The Mahwah Township Public Schools is a comprehensive community public school district that serves students in pre-kindergarten through twelfth grade from Mahwah, in Bergen County, in the U.S. state of New Jersey.

As of the 2019–20 school year, the district, comprised of six schools, had an enrollment of 2,913 students and 262.6 classroom teachers (on an FTE basis), for a student–teacher ratio of 11.1:1.

The district is classified by the New Jersey Department of Education as being in District Factor Group "I", the second-highest of eight groupings. District Factor Groups organize districts statewide to allow comparison by common socioeconomic characteristics of the local districts. From the lowest socioeconomic status to highest, the categories are A, B, CD, DE, FG, GH, I and J.
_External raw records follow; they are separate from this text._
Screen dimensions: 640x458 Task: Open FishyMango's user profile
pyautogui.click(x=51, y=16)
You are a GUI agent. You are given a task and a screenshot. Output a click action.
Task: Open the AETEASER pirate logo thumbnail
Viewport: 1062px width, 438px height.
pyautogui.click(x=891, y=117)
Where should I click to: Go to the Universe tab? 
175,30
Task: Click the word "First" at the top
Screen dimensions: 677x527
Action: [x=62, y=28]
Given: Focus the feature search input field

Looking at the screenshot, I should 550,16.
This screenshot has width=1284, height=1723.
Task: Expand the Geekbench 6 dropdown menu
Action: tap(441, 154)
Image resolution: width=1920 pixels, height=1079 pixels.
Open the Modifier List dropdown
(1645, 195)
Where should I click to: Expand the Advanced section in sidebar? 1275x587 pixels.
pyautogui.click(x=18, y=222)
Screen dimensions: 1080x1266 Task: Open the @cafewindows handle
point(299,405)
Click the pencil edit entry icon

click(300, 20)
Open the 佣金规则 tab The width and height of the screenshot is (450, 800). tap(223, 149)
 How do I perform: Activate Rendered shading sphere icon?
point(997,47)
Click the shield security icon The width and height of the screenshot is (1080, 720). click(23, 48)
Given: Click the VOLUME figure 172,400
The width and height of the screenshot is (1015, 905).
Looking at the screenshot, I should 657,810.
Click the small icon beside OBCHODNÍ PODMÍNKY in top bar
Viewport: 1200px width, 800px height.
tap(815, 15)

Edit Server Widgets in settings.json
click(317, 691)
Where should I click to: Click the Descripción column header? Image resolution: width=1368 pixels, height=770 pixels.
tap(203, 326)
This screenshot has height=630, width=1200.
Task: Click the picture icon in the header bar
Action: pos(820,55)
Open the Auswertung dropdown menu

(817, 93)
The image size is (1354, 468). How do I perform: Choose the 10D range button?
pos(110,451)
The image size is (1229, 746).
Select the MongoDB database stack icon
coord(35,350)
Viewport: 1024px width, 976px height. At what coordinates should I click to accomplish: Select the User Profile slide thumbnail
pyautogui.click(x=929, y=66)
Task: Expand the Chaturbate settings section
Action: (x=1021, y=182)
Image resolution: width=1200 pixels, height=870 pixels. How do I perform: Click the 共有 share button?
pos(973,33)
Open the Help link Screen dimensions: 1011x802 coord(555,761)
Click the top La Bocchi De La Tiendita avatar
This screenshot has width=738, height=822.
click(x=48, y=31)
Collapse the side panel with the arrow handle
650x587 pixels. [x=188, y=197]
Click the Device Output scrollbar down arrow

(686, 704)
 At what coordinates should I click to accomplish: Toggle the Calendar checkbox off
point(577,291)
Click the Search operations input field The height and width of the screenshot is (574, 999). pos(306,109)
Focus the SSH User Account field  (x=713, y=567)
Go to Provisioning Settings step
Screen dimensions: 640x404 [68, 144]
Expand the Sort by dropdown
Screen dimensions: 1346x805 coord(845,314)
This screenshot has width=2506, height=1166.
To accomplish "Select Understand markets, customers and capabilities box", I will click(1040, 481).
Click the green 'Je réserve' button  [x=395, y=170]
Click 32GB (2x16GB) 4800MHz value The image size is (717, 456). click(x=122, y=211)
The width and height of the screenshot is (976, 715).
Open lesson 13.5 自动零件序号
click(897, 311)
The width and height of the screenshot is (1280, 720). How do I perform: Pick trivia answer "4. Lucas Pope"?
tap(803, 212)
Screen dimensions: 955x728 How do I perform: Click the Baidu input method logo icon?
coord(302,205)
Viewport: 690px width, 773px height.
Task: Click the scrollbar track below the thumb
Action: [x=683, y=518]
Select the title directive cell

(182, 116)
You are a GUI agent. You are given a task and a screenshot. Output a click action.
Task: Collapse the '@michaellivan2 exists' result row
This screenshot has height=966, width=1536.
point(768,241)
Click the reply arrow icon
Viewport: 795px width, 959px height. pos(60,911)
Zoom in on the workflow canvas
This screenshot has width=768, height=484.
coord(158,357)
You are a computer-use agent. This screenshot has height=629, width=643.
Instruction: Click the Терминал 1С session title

==Awards, recognition and rankings==
In 2012, Betsy Ross School was recognized by the Blue Ribbon Schools Program, one of 15 schools in the state to receive the recognition from the United States Department of Education.

== Schools ==
Schools in the district, with 2019–20 enrollment data from the National Center for Education Statistics, are:

- Elementary schools
- Lenape Meadows Elementary School with 328 students in grades PreK-3
  - Paul Wyka, principal
- Betsy Ross Elementary School with 241 students in grades K-3
  - Aixa Garcia, principal
- George Washington Elementary School with 189 students in grades K-3
  - Jennifer Glebocki, principal
- Joyce Kilmer Elementary School with 414 students in grades 4–5
  - Billy Bowie, principal
- Middle school
- Ramapo Ridge Middle School with 685 students in grades 6-8
  - Brian P. Cory, principal
- High school
- Mahwah High School with 900 students in grades 9-12
  - John P. Pascale, principal

== Administration ==
Core members of the district's administration are:
- Michael DeTuro, superintendent
- Kyle J. Bleeker, business administrator and board secretary

==Board of education==
The district's board of education, comprised of nine members, sets policy and oversees the fiscal and educational operation of the district through its administration. As a Type II school district, the board's trustees are elected directly by voters to serve three-year terms of office on a staggered basis, with three seats up for election each year held (since 2012) as part of the November general election. The board appoints a superintendent to oversee the district's day-to-day operations and a business administrator to supervise the business functions of the district.